- _AANGELEVERDE TEKST_
* * * *

De regelmaat van de uitstekende voederkwaliteit bij de melkveehouder is opmerkelijk. “De ruwvoeders worden twaalf keer per jaar geanalyseerd en nog nooit had Jean-Paul slechte cijfers”, vertellen de adviseurs Eddy Decaesteker van Inagro en Benoît Verrielle van Avenir Conseil Elevage.
Kwaliteit primeert boven kwantiteit
Om de voederkost van € 100 niet te overschrijden worden de ruwvoedervoorraden twee à drie keer per jaar opgevolgd. De voorraden worden dan vergeleken met de opgenomen hoeveelheden om bruuske veranderingen in de verhouding van het rantsoen te vermijden. Het geoogste ruwvoeder moet van uitstekende kwaliteit zijn. Als je ruwvoeders hebt van uitstekende kwaliteit moet je je als melkveehouder afvragen wat de werkelijke nood is aan krachtvoer. De uitbating van grasland is enorm belangrijk voor het verkrijgen van excellente ruwvoerders.
In de zomer worden de koeien tweemaal per dag gevoederd zodat het voer niet warm wordt. Melkveehouder Jean-Paul geeft een gevarieerd rantsoen dat samengesteld is uit kuilmaïs, kuilgras, soja- en koolzaadschroot en bijproducten.
Hij kiest de maaidatum van zijn gras in functie van het weer. Niet de maximale opbrengst kuilvoer telt, wel het optimale stadium van het gras. Het wordt gemaaid in het twee knopenstadium. Je maait beter te vroeg dan te laat om geen kwaliteit te verliezen. Elke kuil ruwvoer wordt geanalyseerd. De melkveehouder vindt ook een precieze samenstelling van het rantsoen belangrijk.
Koeien verwennen als koninginnen
Meerdere kleine ingrepen maken het verschil. De voergang aan het voederhek is kraaknet, de opgewarmde voederresten worden systematisch weggehaald en de voergang wordt dagelijks schoongemaakt… “Ik behandel mijn koeien als koninginnen”, vertelt Jean-Paul Fiers. Ze worden verwend en ze kunnen naar believen eten wat ze lusten. Het voeder wordt twee keer per dag uitgedeeld. De koeien krijgen nooit slecht voeder, ze krijgen enkel het beste.

* * * *

- _AANGELEVERDE GEGEVENS_
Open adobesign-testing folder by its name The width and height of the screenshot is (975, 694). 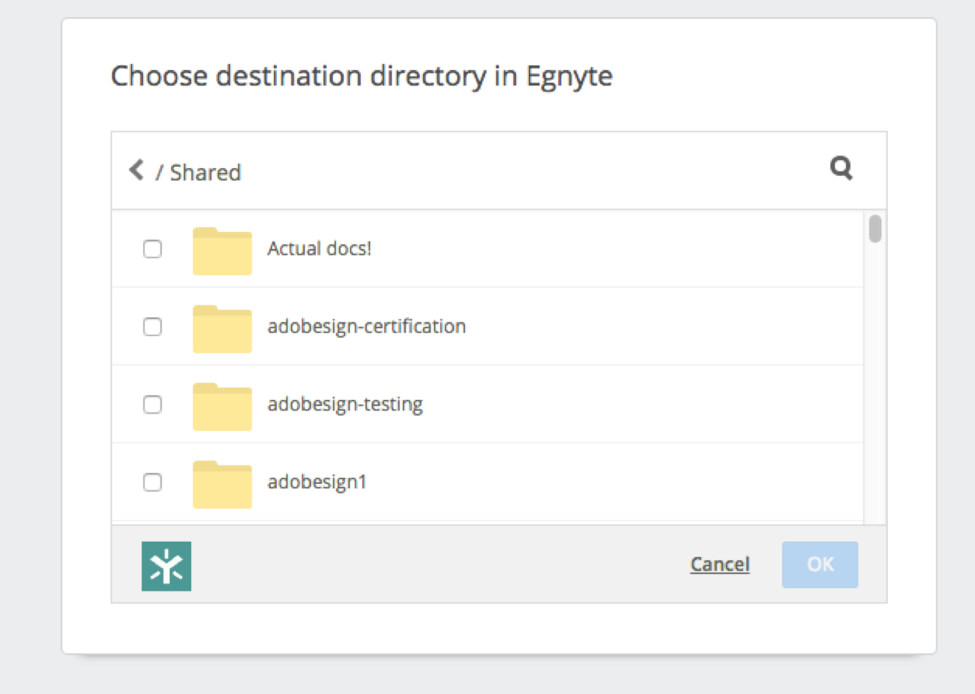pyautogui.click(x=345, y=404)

* * * *

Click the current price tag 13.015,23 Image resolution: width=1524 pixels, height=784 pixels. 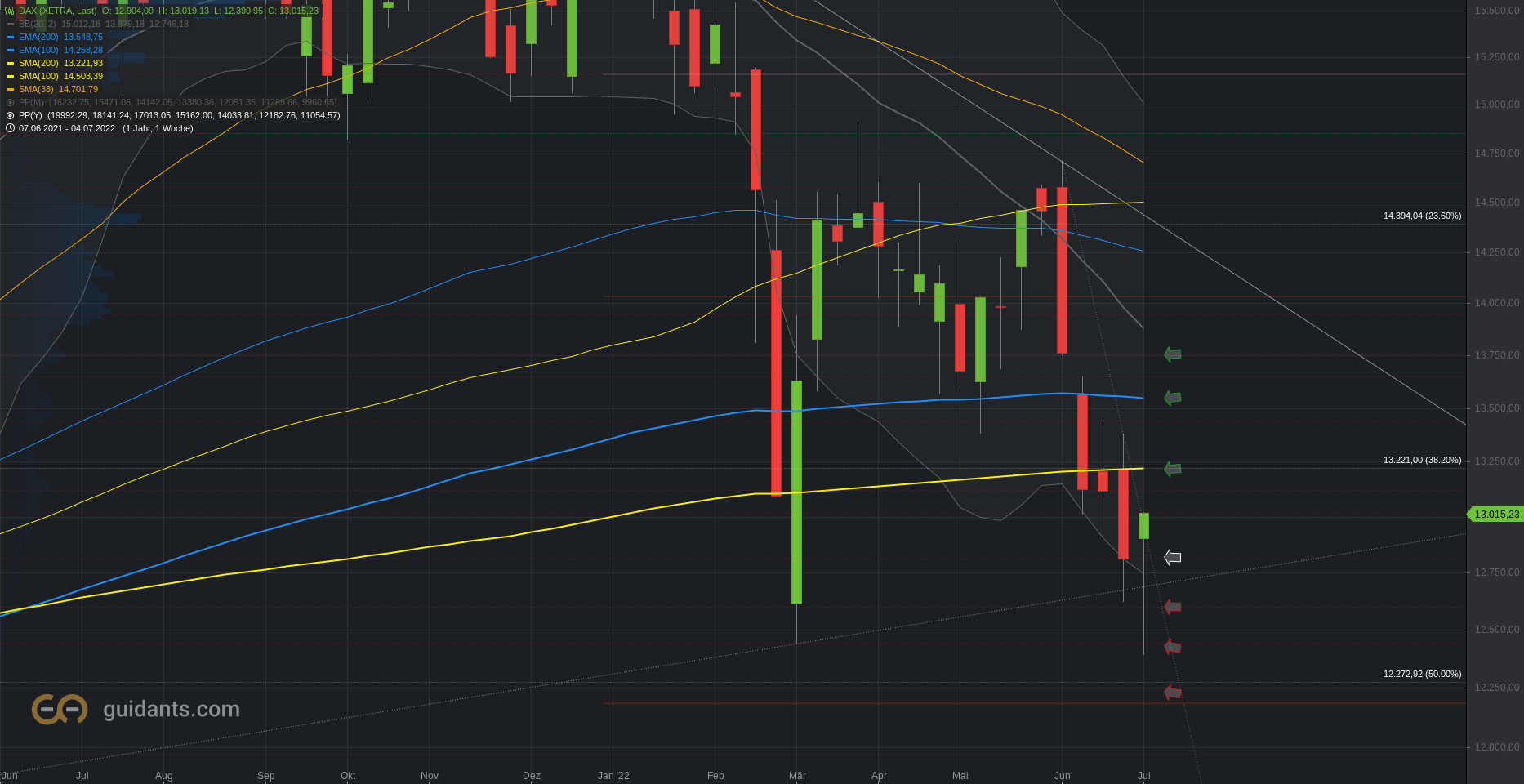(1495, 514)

* * * *

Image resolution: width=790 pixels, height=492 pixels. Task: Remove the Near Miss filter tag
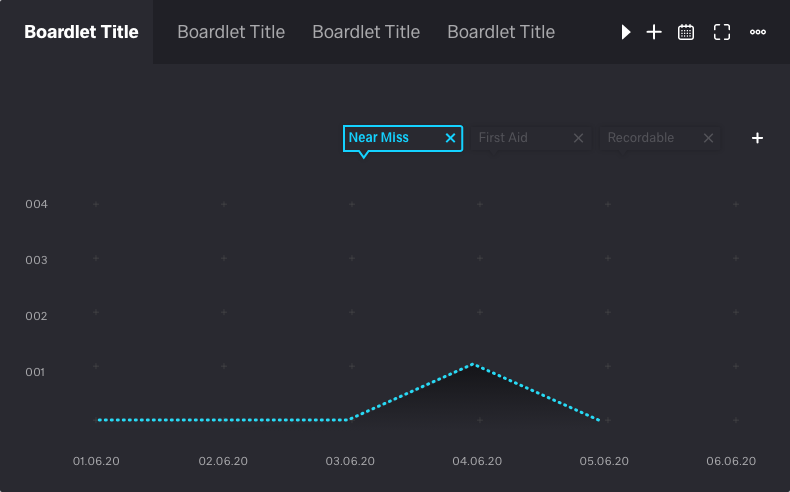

* * * *

- _OPDRACHT_
Som alle bestanddelen op waaruit volgens de tekst over de voedering van melkvee het rantsoen van Jean-Paul is samengesteld.

- _OPLOSSING_
- kuilmaïs
- kuilgras
- sojaschroot
- koolzaadschroot
- bijproducten